Running commands cluster-wide without any management tool

Managing Cassandra effectively often means managing multiple nodes the exact same way. As Cassandra is a peer to peer system where all the nodes are equals, there is no master or slaves. This Cassandra property allows us to easily manage any cluster by simply running the same command on all the nodes to have a change applied cluster-wide.

Yet, managing multiple nodes efficiently requires the operator to have a good set of tools. Spending some time to write scripts to automate the action the operator is about to repeat on each node will save time, removes frustration and is less error prone. Being able to operate from one node to affect all the nodes in the cluster or datacenter is also very handy. That’s why some management tools like Chef, Ansible, Salt and many more are used to manage Cassandra clusters.

In the past I faced some cases where no such tool was available, for distinct reason, like clusters being too small and where it was not worth it installing and configuring a management tool or while doing consulting and not having the management tool configured for my user.

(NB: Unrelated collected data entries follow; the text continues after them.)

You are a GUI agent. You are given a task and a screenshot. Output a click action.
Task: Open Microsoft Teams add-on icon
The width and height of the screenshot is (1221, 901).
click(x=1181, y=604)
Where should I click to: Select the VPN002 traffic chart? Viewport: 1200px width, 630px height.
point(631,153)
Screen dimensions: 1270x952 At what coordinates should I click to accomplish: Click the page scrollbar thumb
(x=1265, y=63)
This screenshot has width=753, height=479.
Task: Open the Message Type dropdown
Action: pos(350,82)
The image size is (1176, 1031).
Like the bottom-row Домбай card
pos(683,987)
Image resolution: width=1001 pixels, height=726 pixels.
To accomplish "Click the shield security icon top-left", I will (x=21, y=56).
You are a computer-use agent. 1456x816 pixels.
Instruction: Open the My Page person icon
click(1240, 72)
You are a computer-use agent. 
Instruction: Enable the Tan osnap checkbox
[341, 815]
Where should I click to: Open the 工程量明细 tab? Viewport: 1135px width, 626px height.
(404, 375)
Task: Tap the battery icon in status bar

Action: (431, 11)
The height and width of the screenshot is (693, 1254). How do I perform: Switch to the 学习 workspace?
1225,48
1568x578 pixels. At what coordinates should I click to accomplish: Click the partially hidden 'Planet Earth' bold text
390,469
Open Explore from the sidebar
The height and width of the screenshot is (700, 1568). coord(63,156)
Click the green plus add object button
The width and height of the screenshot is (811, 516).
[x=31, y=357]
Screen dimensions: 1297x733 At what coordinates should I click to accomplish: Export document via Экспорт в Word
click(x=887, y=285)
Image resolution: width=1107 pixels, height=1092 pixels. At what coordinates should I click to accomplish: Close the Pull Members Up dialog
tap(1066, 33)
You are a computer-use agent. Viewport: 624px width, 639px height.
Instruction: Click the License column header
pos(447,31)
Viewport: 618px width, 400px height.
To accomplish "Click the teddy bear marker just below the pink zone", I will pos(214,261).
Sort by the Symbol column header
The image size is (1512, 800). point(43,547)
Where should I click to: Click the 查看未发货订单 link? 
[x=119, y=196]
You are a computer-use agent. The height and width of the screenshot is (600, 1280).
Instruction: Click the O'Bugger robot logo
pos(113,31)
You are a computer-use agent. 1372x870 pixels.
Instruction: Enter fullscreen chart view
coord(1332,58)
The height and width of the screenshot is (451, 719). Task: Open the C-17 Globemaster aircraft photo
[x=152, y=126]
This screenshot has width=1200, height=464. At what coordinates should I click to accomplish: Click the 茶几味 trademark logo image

I imagine there are a lot of people managing Cassandra clusters without such a tool.

So I will expose solutions I ended up using here, to make them available to anyone in the same situation.

Small number of nodes / Using an interface

I have used csshx for a long time, managing clusters from 3 to 40 nodes in size. Basically csshx allows you to connect to multiple servers in distinct consoles easily and then to type in multiple console simultaneously.

csshX is for Mac OS X, but the tool exists for linux as well, it is called cssh.

Configure and run cssxh

To make using csshx easier, it is possible to save ‘clusters’ (actually custom lists of servers) by adding or modifying the configuration file /etc/clusters. This file uses the format described in the documentation:

<tag> [user@]<server> [user@]<server> [...]

Example:

Alains-MacBook-Pro:~ alain$ cat /etc/clusters
test 127.0.0.1 alain@127.0.0.2 127.0.0.3:22 alain@127.0.0.4:22

Then opening all the terminals, for the test cluster, is as easy as running:

csshx test

Here is a standard view of using csshx

Opening remote consoles

In this picture, the consoles #1 to #4 are the remote connections opened, the #5 is the ‘master’ console and the #6 is the original console where I ran the csshx command from.

Running any command from the ‘master’ console (#5) will send it at the same time to all the ‘slave’ consoles (#1 to #4)

It is possible to use only a ‘slave’ console by selecting it window. Remember to click back on the ‘master’ console to start sending to all the ‘slave’ consoles again.

Some options are available, to display console on multiple screen and some other nice features. Use the man option to see all the available options:

csshx -m
csshx -h

Strengths and Limits

Having the servers physically displayed via an open terminal in every node is great since it allows a visual control on everything. You can then easily monitor all the nodes, focusing on the bad one just with a click, which is awesome.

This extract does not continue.